Lisa received a grant to buy a new high-quality violin.
What is your artistic background?
I began learning the violin at the age of seven at the municipal conservatory of Vence, in the Alpes Maritimes, with Sylvie Gaglio. Having fallen in love with the instrument, its sound and the soothing sensations it gives you when you play it, I don't remember having any other ambition than to become a violinist "when I grow up". Five years later, I joined the Conservatoire à Rayonnement Régional de Nice, in Paul Fichter's class. In order to deepen my theoretical knowledge of music and to adapt my schedule to the practice of the instrument, I chose to take a Music Baccalauréat. I then went on to study two years of Musicology at La Sorbonne, while continuing my work on the instrument at the 13th arrondissement conservatory in Paris. Back in Nice, I obtained my DEM with honours and entered the Royal Northern College of Music in Manchester, in the class of Gina McCormack. The four years I spent in England enriched me with wonderful experiences and encounters with truly great performing musicians. This has allowed me to create artistic links with musicians from all over the world, including "my" pianist and good friend Sid Ramchander, from Bahrain, with whom I have given several recitals. Our aim is to continue, as much as distance allows. This kind of strong artistic bond marks you forever! Today I live in Lyon, I teach and have created a violin-cello duo (Duo Bela, with cellist Florian Erpelding) and our aim is to take classical music to new contexts and communities. I continue to refine my technique with Laurence Ketels-Dufour and Marc Danel.
How do you see your profession today?
Every artist has a message to convey, and that requires a lot of energy. Sometimes you have to know how to make a lot of sacrifices, compromise with yourself, show a lot of discipline, patience and determination, but it always ends up bearing fruit. The message that I would like to convey through classical music, among others, is a message of peace and reconciliation, because that's what we all need and what makes people happier, healthier, and puts a smile on their faces.
How do you see yourself in five years? In 10 years?

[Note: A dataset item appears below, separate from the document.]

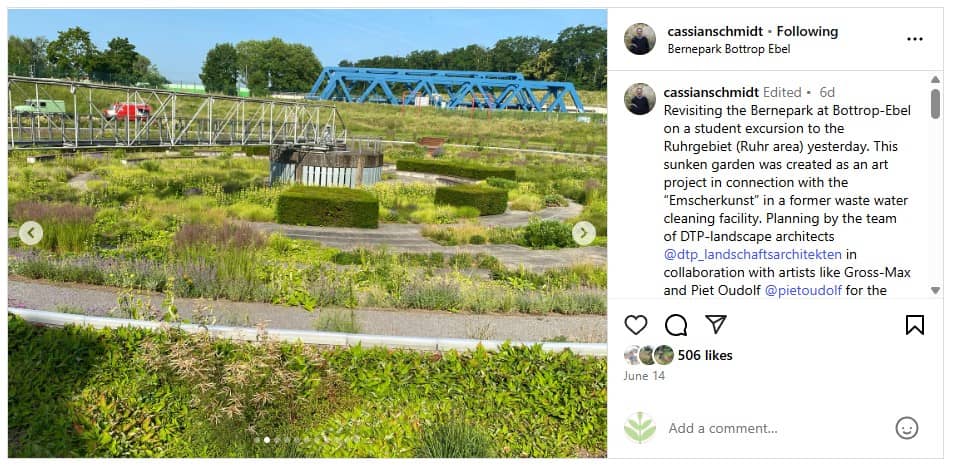
Task: Toggle Following status for cassianschmidt
Action: 807,32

Good question! Life is constantly surprising and full of encounters, especially when you are in the arts. Having said that, I see myself moving between rehearsals and chamber music or orchestral concerts, recording and teaching. Developing my own series of chamber music concerts, as well as my own ‘way’ of teaching. Teaching is a very important part of the classical music field: strong tuition will generate strong artists. Today this is not always the case, and I want to fight for this to change. Music is my passion and I can't help but want to transmit that, by all possible means, and that's what I will do.